⟨

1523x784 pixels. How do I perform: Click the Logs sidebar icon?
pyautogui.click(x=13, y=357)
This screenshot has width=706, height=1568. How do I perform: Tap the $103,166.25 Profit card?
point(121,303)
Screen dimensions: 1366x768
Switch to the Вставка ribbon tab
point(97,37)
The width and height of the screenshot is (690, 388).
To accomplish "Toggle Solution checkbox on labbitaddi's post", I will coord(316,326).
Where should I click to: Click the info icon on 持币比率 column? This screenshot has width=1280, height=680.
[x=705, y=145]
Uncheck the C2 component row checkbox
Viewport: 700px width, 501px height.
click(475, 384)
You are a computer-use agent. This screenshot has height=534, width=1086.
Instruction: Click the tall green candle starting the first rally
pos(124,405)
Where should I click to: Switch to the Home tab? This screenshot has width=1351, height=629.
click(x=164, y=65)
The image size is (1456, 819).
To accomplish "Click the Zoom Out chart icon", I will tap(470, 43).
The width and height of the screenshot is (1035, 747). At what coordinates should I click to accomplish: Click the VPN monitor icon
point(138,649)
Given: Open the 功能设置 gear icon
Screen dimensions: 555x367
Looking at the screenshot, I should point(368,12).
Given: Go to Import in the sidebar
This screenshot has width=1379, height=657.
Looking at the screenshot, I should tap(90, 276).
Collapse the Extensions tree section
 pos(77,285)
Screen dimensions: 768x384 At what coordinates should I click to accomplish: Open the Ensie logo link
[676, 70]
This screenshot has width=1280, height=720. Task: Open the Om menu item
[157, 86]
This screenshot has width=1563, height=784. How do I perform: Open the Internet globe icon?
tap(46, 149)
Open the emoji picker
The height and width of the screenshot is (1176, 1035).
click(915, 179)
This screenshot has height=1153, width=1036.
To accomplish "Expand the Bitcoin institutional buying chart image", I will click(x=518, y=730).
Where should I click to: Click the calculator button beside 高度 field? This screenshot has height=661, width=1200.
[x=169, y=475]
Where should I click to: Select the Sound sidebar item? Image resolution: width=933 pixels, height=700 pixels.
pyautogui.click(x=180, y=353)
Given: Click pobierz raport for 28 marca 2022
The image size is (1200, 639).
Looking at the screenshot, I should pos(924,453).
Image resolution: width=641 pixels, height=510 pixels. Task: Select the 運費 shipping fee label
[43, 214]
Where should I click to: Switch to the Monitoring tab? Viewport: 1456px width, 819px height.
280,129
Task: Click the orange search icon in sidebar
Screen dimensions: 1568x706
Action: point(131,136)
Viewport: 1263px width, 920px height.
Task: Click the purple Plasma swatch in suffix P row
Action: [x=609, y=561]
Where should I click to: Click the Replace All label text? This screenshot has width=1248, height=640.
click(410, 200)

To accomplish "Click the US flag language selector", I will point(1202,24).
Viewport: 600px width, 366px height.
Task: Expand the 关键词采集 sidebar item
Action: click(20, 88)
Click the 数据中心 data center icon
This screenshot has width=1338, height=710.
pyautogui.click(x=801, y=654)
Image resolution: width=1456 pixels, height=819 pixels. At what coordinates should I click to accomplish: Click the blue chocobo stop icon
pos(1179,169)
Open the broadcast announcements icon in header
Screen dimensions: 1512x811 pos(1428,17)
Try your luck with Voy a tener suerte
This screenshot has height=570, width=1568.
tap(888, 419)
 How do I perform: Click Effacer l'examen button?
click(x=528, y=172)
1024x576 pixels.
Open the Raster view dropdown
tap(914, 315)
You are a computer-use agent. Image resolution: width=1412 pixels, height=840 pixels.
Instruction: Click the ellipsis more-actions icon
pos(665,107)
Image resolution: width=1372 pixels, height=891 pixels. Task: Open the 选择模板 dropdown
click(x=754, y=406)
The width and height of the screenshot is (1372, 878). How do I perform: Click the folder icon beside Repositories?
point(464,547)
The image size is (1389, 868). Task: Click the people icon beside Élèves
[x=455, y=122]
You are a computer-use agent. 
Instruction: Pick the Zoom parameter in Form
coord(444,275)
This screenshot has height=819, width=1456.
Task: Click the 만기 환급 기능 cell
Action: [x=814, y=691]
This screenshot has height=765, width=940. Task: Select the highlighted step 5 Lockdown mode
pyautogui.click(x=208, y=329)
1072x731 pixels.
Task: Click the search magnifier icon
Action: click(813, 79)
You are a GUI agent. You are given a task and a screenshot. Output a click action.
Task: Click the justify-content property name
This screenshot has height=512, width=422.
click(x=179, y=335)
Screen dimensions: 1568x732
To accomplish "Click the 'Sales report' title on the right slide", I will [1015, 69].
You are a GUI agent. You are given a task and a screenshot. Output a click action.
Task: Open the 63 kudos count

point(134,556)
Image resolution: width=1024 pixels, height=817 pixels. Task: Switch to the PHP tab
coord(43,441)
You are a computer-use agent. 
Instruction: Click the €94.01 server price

⟩

Direction.
Repeat the data above without any changes, from the line containing "Open the broadcast" to the line containing "click(x=179, y=335)", both lines included.

Problem solution.
Open the broadcast announcements icon in header
Screen dimensions: 1512x811 pos(1428,17)
Try your luck with Voy a tener suerte
This screenshot has height=570, width=1568.
tap(888, 419)
 How do I perform: Click Effacer l'examen button?
click(x=528, y=172)
1024x576 pixels.
Open the Raster view dropdown
tap(914, 315)
You are a computer-use agent. Image resolution: width=1412 pixels, height=840 pixels.
Instruction: Click the ellipsis more-actions icon
pos(665,107)
Image resolution: width=1372 pixels, height=891 pixels. Task: Open the 选择模板 dropdown
click(x=754, y=406)
The width and height of the screenshot is (1372, 878). How do I perform: Click the folder icon beside Repositories?
point(464,547)
The image size is (1389, 868). Task: Click the people icon beside Élèves
[x=455, y=122]
You are a computer-use agent. 
Instruction: Pick the Zoom parameter in Form
coord(444,275)
This screenshot has height=819, width=1456.
Task: Click the 만기 환급 기능 cell
Action: [x=814, y=691]
This screenshot has height=765, width=940. Task: Select the highlighted step 5 Lockdown mode
pyautogui.click(x=208, y=329)
1072x731 pixels.
Task: Click the search magnifier icon
Action: click(813, 79)
You are a GUI agent. You are given a task and a screenshot. Output a click action.
Task: Click the justify-content property name
This screenshot has height=512, width=422.
click(x=179, y=335)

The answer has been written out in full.